Instruction: Revise the records from the line containing "Where should I" through the line containing "tap(163, 142)", changing "pool name" to "pool icon" and leaving all else as it is. Omit the pictures from your answer.

Records supplied:
<<<<
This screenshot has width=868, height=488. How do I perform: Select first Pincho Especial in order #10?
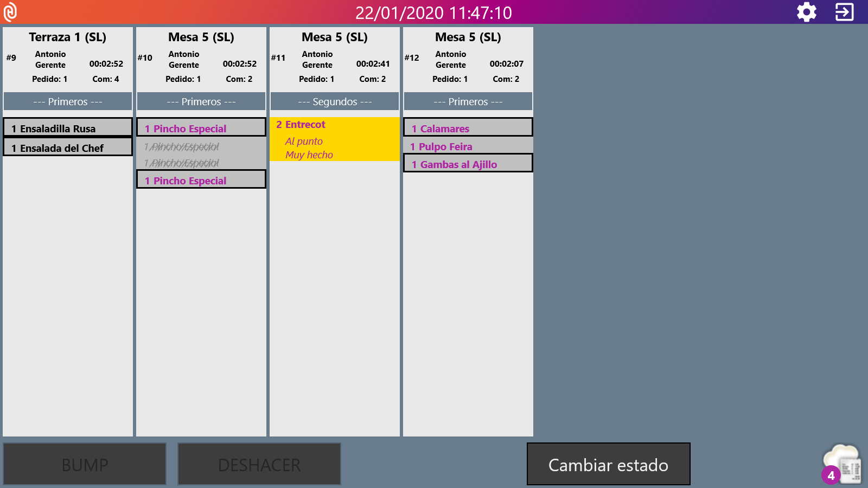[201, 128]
>>>>
<<<<
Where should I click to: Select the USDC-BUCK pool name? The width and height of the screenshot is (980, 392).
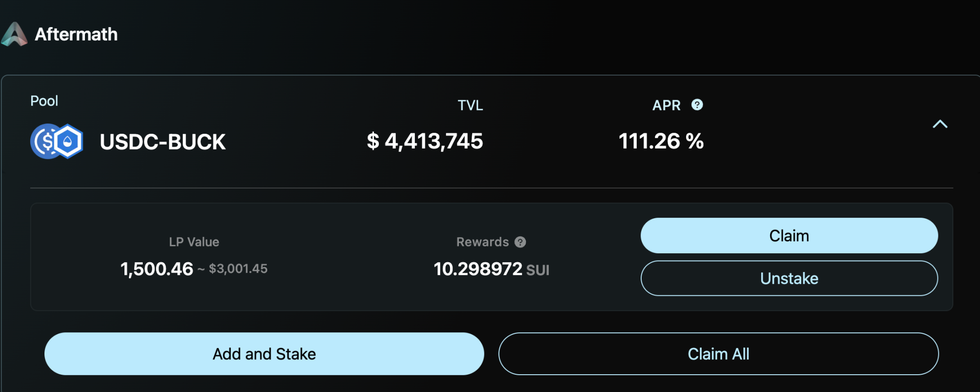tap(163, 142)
>>>>
<<<<
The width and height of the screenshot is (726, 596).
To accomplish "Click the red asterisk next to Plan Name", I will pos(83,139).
>>>>
The completed task:
Where should I click to: Select the USDC-BUCK pool icon? The width and height of the screenshot is (980, 392).
tap(163, 142)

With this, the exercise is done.